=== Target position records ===
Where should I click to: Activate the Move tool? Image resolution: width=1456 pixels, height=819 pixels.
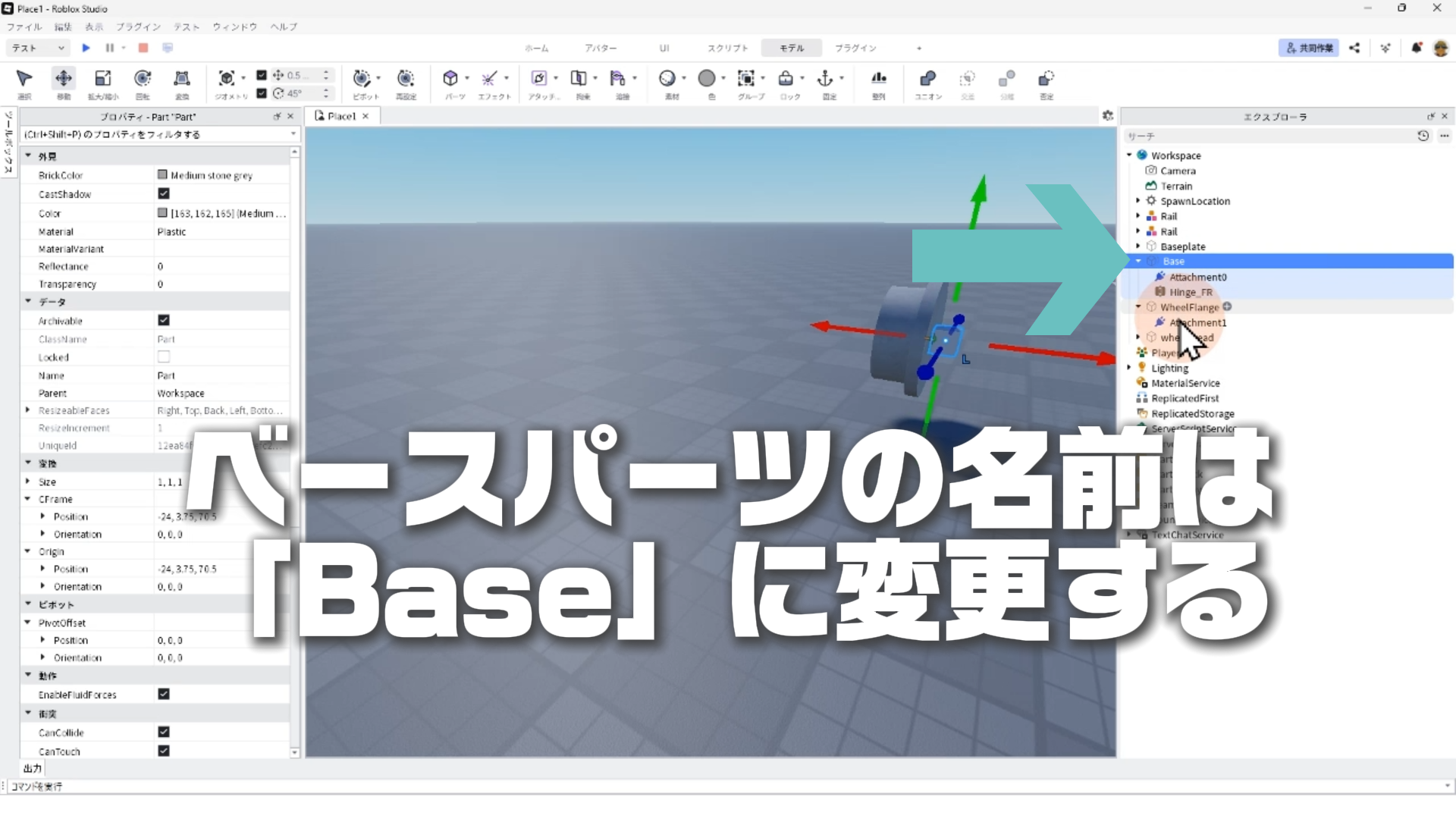pyautogui.click(x=64, y=79)
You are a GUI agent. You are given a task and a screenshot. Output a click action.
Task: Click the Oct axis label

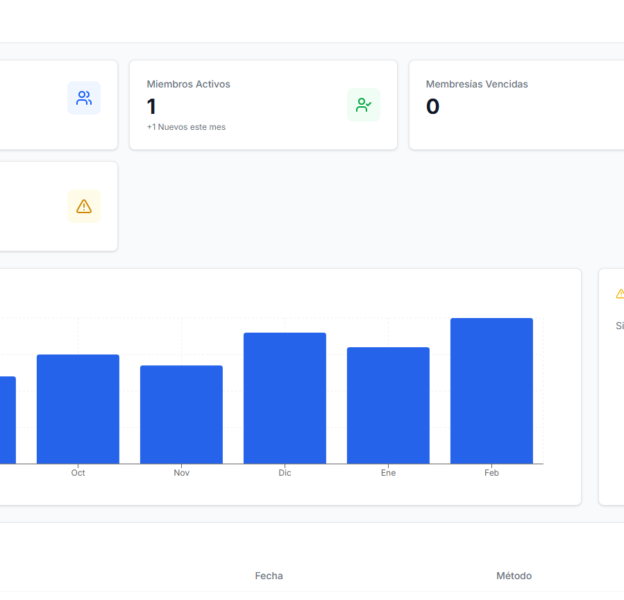pos(78,472)
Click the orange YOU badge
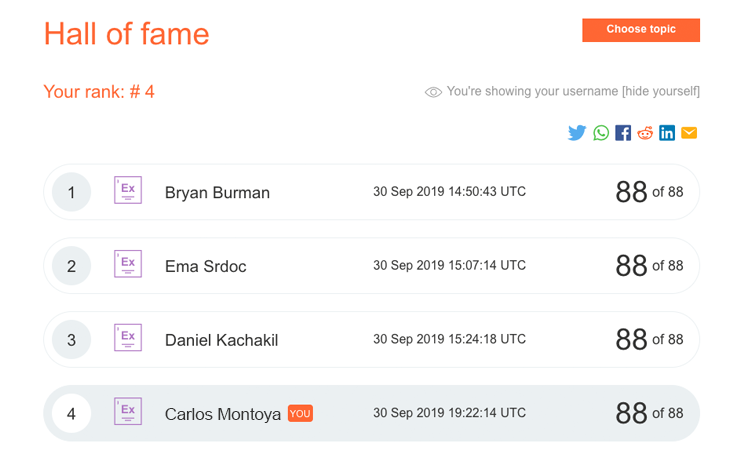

=== Written task ===
Please repeat all of the rows above word for word, leaving out the pictures.

=== Result for this task ===
Where should I click to: Activate the Move tool? Image resolution: width=1456 pixels, height=819 pixels.
pyautogui.click(x=64, y=79)
You are a GUI agent. You are given a task and a screenshot. Output a click action.
Task: Click the Oct axis label

pos(78,472)
Click the orange YOU badge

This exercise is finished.